Diabetic cardiomyopathy (DCM) is an important cardiac disorder in patients with diabetes. High glucose (HG) levels lead to inflammation of cardiomyocytes, oxidative stress, and long-term activation of autophagy, resulting in myocardial fibrosis and remodelling. Astragaloside-IV (AS-IV) has a wide range of pharmacological effects. This study aimed to investigate the effects of AS-IV on injury induced by HG in rat cardiomyocytes (H9C2(2-1)) and the involvement of the miR-34a-mediated autophagy pathway. An AS-IV concentration of 100 μM was selected based on H9C2(2-1) cell viability using the cell counting kit-8 (CCK-8).
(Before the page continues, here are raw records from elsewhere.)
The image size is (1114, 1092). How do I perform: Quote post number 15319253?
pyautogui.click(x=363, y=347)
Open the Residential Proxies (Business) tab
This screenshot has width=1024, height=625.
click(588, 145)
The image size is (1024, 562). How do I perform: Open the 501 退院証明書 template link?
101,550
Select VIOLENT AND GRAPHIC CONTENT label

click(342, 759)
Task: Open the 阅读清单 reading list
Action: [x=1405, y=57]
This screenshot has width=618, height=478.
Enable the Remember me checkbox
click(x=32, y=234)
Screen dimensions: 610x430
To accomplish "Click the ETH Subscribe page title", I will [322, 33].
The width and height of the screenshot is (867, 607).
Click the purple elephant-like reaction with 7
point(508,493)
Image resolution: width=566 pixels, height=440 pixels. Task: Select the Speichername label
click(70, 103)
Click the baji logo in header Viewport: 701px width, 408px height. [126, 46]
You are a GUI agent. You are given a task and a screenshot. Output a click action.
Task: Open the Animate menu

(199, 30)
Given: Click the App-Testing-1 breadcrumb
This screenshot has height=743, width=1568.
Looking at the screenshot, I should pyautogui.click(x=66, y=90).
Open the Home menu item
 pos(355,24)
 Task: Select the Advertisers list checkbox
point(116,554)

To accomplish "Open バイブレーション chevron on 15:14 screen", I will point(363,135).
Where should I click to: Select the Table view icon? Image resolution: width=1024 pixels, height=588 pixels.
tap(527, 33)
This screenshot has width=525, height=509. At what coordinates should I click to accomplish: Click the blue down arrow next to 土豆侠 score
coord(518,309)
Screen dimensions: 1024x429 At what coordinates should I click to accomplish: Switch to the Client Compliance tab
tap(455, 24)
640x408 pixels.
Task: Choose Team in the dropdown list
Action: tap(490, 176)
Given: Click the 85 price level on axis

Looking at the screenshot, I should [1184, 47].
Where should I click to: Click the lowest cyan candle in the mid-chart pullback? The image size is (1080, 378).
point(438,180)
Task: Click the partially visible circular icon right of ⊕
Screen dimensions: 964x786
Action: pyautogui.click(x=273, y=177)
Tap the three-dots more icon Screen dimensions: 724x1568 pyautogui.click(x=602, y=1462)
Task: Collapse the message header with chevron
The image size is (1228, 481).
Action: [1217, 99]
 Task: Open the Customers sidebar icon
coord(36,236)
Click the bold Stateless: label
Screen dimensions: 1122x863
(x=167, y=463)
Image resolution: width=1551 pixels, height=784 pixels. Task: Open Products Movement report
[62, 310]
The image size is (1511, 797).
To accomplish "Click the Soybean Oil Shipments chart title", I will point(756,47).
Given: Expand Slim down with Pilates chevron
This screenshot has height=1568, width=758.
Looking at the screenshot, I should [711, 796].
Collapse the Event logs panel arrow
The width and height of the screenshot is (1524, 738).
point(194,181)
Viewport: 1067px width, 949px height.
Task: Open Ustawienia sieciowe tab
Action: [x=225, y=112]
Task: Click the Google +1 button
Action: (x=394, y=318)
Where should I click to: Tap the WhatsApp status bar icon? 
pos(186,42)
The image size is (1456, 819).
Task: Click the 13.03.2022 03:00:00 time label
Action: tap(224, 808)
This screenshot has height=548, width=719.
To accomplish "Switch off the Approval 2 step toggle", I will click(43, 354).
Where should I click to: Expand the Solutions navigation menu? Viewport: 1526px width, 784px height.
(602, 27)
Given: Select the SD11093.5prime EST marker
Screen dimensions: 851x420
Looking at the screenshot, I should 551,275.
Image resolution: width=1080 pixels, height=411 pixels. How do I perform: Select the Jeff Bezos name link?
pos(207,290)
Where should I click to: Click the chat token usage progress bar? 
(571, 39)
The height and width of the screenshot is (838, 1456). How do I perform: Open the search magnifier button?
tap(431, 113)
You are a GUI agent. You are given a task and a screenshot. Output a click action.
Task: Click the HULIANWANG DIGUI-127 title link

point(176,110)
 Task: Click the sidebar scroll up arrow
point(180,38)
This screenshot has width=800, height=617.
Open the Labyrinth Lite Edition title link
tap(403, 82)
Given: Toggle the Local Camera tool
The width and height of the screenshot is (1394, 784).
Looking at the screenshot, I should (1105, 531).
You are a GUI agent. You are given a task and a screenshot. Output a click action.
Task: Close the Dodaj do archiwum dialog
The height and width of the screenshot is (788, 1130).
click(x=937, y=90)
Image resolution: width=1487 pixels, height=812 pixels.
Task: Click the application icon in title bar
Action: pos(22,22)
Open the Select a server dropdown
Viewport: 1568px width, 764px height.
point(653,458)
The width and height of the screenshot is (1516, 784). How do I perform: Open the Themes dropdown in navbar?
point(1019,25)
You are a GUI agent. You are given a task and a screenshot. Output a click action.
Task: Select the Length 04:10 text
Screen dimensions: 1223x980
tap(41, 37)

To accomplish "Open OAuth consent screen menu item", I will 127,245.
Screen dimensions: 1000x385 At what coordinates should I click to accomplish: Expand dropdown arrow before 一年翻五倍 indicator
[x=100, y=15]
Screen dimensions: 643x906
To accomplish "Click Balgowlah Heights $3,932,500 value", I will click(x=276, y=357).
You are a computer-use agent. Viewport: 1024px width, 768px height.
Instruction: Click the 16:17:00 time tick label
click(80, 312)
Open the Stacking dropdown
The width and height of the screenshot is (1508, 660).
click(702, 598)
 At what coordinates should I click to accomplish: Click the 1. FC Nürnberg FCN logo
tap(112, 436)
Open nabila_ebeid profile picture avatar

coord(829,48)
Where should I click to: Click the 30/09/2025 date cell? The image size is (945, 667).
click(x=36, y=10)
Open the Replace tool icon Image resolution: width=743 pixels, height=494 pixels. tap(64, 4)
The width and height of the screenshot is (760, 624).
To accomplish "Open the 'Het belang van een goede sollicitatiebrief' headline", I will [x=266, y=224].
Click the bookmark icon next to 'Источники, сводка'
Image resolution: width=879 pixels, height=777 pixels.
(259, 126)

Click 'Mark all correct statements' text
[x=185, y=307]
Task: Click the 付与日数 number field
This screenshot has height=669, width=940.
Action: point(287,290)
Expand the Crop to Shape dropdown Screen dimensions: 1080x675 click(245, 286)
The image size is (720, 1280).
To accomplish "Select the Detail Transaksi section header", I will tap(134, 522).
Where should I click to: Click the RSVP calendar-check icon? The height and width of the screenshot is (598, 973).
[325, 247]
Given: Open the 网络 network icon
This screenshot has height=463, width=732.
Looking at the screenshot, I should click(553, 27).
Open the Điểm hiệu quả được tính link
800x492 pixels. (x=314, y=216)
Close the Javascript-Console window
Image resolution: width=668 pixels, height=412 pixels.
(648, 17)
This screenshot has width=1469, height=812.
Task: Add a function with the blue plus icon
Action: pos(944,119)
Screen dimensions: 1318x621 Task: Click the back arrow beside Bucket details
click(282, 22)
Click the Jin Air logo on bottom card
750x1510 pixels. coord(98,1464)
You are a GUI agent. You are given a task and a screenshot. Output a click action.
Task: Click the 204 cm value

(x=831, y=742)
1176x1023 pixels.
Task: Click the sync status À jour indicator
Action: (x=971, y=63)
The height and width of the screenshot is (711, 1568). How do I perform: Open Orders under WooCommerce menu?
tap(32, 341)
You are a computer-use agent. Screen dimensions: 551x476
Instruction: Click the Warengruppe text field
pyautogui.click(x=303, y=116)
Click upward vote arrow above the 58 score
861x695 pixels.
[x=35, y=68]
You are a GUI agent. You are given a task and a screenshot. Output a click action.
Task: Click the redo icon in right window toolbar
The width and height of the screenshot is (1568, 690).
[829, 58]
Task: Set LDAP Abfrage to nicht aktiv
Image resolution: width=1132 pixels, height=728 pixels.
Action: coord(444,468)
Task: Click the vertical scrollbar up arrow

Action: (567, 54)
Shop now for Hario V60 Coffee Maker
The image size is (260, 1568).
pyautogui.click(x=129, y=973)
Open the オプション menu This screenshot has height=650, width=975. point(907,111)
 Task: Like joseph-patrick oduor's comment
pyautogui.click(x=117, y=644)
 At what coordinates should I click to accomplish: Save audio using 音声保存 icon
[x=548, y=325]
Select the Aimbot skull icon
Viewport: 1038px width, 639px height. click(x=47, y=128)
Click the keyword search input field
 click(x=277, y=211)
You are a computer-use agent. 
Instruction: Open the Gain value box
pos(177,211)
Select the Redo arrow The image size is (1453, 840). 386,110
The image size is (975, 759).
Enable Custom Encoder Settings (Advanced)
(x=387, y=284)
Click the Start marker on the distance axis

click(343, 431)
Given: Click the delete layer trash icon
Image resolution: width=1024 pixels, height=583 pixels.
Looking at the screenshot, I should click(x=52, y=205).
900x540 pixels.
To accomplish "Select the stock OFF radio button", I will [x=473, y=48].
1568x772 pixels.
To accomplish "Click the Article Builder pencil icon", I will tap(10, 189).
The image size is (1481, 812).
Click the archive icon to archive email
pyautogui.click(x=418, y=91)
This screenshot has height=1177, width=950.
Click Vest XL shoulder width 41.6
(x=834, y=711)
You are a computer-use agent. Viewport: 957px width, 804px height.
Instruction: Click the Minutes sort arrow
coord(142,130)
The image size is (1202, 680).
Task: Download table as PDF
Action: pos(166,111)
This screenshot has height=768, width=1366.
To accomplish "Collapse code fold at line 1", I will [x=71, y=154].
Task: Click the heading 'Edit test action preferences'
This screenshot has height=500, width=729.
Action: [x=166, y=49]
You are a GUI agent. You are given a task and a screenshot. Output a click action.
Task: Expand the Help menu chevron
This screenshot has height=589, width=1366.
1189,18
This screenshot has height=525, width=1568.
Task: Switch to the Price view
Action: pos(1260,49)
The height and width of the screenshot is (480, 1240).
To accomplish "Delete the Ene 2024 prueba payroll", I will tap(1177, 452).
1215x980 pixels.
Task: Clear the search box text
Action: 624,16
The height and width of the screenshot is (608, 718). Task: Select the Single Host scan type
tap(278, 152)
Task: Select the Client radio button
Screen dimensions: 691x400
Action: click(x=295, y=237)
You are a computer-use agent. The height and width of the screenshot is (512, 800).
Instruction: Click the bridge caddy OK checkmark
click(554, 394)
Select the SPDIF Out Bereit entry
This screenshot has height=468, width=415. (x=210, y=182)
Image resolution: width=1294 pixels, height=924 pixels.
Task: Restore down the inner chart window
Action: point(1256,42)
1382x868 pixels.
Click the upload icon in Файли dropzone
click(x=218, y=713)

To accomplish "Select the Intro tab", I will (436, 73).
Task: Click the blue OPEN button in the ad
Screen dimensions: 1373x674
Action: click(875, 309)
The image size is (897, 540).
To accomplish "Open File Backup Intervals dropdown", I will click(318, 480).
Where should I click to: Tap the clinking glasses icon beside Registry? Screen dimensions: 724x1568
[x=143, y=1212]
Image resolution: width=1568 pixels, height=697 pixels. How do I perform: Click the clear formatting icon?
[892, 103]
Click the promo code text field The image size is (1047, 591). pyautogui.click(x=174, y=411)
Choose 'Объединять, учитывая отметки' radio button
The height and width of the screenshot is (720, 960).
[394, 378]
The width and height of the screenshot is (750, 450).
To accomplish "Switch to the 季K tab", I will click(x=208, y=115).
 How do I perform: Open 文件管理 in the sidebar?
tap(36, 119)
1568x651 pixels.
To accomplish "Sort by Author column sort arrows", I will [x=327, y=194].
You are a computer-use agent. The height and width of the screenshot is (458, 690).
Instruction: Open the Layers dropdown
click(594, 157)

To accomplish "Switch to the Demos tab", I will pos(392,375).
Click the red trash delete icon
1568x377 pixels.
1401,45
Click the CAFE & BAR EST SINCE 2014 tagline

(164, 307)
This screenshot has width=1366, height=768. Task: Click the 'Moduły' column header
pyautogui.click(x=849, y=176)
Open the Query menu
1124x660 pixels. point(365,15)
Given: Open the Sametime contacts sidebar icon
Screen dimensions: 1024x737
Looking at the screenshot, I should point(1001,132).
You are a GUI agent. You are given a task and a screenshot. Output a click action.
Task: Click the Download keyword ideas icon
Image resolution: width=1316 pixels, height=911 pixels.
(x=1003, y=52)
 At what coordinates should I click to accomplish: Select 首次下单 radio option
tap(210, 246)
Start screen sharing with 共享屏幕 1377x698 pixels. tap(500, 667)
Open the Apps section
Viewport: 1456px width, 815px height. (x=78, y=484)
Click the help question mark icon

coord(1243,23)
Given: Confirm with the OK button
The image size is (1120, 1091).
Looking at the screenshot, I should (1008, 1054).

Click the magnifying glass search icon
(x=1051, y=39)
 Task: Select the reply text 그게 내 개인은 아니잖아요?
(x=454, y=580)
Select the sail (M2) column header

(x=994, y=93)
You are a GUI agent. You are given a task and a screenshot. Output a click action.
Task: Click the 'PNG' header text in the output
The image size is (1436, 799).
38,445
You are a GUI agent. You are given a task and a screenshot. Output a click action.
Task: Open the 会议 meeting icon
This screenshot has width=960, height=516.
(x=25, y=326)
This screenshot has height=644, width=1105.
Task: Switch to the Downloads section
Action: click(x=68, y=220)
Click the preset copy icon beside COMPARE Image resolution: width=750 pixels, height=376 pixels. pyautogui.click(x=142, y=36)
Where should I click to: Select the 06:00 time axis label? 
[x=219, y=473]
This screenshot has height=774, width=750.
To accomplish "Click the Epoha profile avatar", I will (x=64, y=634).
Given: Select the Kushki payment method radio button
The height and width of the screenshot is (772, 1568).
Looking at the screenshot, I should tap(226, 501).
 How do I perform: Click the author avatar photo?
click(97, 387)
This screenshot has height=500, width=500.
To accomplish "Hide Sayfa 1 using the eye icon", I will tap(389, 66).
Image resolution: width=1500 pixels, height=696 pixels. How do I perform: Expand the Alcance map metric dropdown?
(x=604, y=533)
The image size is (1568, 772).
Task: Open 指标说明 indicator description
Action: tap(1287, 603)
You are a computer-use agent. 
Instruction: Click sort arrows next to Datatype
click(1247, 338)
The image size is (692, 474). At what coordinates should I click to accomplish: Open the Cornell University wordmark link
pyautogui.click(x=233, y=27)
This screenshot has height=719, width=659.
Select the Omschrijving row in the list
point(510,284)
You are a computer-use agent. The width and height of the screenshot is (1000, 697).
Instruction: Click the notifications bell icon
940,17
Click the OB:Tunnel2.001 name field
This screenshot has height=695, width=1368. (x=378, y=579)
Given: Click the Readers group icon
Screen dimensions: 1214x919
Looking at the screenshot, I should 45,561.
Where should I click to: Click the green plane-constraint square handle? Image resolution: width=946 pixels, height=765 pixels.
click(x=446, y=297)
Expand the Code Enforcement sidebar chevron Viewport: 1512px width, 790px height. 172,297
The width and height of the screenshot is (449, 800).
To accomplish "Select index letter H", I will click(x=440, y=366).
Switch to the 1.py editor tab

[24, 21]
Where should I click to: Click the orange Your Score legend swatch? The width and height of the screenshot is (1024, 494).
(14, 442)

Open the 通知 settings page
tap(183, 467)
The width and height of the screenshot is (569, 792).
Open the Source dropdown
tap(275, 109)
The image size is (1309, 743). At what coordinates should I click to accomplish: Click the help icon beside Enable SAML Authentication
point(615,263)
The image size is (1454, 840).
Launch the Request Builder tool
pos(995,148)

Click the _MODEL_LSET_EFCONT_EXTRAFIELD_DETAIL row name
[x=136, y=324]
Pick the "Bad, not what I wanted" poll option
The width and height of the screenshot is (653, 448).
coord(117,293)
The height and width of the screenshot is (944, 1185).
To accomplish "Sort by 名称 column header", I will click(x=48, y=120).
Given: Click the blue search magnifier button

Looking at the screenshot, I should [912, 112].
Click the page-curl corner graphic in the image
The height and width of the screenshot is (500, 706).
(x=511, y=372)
We found that 33 mM HG induced a morphologic change in cells and caused excessive oxidative stress, whereas AS-IV inhibited lipid peroxidation and increased superoxide dismutase activity. In terms of mRNA expression, HG increased miR-34a and inhibited Bcl2 and Sirt1, whereas AS-IV and miR-34a-inhibitor reversed the above effects. Further, LC3-GFP adenovirus infection and western blotting showed that HG increased autophagy, which was reversed synergistically by AS-IV and miR-34a-inhibitor. Bcl2 and pAKT/AKT protein expressions in the HG group was significantly lower than that in controls, but AS-IV and miR-34a-inhibitor antagonized the process. Thus, AS-IV inhibits HG-induced oxidative stress and autophagy and protects cardiomyocytes from injury via the miR-34a/Bcl2/(LC3II/LC3I) and pAKT/Bcl2/(LC3II/LC3I) pathways.